In the records below, the lines from the one containing "The image size is (933, 701)." through the last are to be reproduced exactly and alone.

───── Task inputs

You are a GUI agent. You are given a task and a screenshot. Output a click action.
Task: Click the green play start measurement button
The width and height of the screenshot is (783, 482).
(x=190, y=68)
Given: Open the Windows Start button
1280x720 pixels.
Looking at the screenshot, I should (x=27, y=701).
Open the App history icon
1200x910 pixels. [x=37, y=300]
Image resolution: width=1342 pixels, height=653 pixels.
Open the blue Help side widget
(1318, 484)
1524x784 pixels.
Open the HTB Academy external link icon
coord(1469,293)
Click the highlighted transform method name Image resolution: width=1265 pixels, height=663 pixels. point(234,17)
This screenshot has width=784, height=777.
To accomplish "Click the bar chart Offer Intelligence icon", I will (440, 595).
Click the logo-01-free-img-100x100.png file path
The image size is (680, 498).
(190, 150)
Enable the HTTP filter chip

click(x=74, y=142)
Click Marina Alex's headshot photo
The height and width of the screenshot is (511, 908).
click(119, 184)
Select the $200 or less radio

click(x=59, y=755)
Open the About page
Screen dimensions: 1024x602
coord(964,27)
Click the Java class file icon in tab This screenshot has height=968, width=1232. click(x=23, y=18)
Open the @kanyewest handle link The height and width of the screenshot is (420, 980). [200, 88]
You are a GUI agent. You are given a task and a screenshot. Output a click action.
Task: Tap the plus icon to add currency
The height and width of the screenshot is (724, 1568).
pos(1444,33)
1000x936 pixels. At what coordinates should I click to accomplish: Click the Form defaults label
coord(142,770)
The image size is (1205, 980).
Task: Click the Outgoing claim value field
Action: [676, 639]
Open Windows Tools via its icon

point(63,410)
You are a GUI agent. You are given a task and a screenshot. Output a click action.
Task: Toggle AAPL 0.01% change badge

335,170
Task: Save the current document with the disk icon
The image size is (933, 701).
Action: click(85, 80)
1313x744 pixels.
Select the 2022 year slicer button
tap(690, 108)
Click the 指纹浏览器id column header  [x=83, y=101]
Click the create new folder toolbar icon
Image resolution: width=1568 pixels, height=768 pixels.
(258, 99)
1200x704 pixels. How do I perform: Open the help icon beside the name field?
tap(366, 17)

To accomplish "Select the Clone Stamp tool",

──────────

_Output below_:
The image size is (933, 701).
Action: click(85, 80)
1313x744 pixels.
Select the 2022 year slicer button
tap(690, 108)
Click the 指纹浏览器id column header  [x=83, y=101]
Click the create new folder toolbar icon
Image resolution: width=1568 pixels, height=768 pixels.
(258, 99)
1200x704 pixels. How do I perform: Open the help icon beside the name field?
tap(366, 17)

To accomplish "Select the Clone Stamp tool",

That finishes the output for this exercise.